Reduction in total tic severity in the CBIT for children with tic disorders study (Piacentini et al., 2010) suggests that tic suppression, as part of a comprehensive treatment approach, is effective in reducing total tic severity and improving symptoms. An independent line of research has begun to address fears regarding the perceived negative consequences of tic suppression (Himle & Woods, 2005; Meidinger et al., 2005). Single-case behavioral analytic studies suggest that children are capable of suppressing tic symptoms for prolonged periods of time (40 min) when contingently reinforced for effective suppression, even without being provided robust suppression strategies (Woods & Himle, 2004; Woods et al., 2008). Also, there does not appear to be a subsequent increase (rebound) in tic symptoms during post-suppression “tic freely” periods (Himle & Woods, 2005; Meidinger et al., 2005). Lingering concerns regarding the negative effects of tic suppression hinge on the shortcomings associated with single-case studies (i.e., lack of statistical analysis and limited generalizability).
In addition to concerns about the negative effects of tic suppression, there is a significant question regarding how behavioral treatments produce durable decreases in symptom severity ( Woods et al., 2011). Genetic and biological contributions and the efficacy of biological interventions are undisputed. However, preliminary evidence suggests that the maintenance and exacerbation of tics as well as tic reduction following non-pharmacological treatment can, in part, be explained via operant conditioning principles. The negative reinforcement hypothesis of tic maintenance suggests that tics persist, in part, because tic completion results in a temporary reduction in the unpleasant “premonitory urge” (i.e., unpleasant feeling or sensation). A single-case study appears to confirm this notion in that premonitory urge ratings were higher during periods of tic suppression and lower during periods of tic completion ( Himle, Woods, Conelea, Bauer, & Rice, 2007). The “urge habituation” hypothesis predicts that while tic suppression may initially result in an increase in premonitory urge severity, continued tic suppression (a component of CBT for tics) results in an eventual reduction of premonitory urge ratings, thereby breaking the negative reinforcement cycle and resulting in symptom improvement. Indeed, a recent study found that average urge ratings decreased significantly within and between exposure and response prevention treatment sessions for tics ( Verdellen et al., 2008).

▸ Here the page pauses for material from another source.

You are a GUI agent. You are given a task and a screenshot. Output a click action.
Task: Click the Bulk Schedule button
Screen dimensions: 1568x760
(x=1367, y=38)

This current study builds on prior single-case studies by using improved methods, which allow for statistical analysis, and was designed to a) replicate previous findings regarding the ability to suppress tics, b) replicate the absence of a subsequent ‘rebound’ in tics following prolonged suppression, c) replicate prior findings regarding the negative reinforcement hypothesis with respect to tic maintenance and, d) examine the urge habituation hypothesis in treatment-naive youth with tic disorders. Specific hypotheses were that a) tic frequency would be significantly lower during periods of tic suppression, compared to periods of tic completion, b) there would be no statistical difference in frequency before and after periods of prolonged tic suppression, c) average urge severity ratings would be statistically higher during initial tic suppression than during periods of tic completion, and d) urge severity would return to a statistically non-significant level in comparison to tic completion levels by the end of 40 min of tic suppression.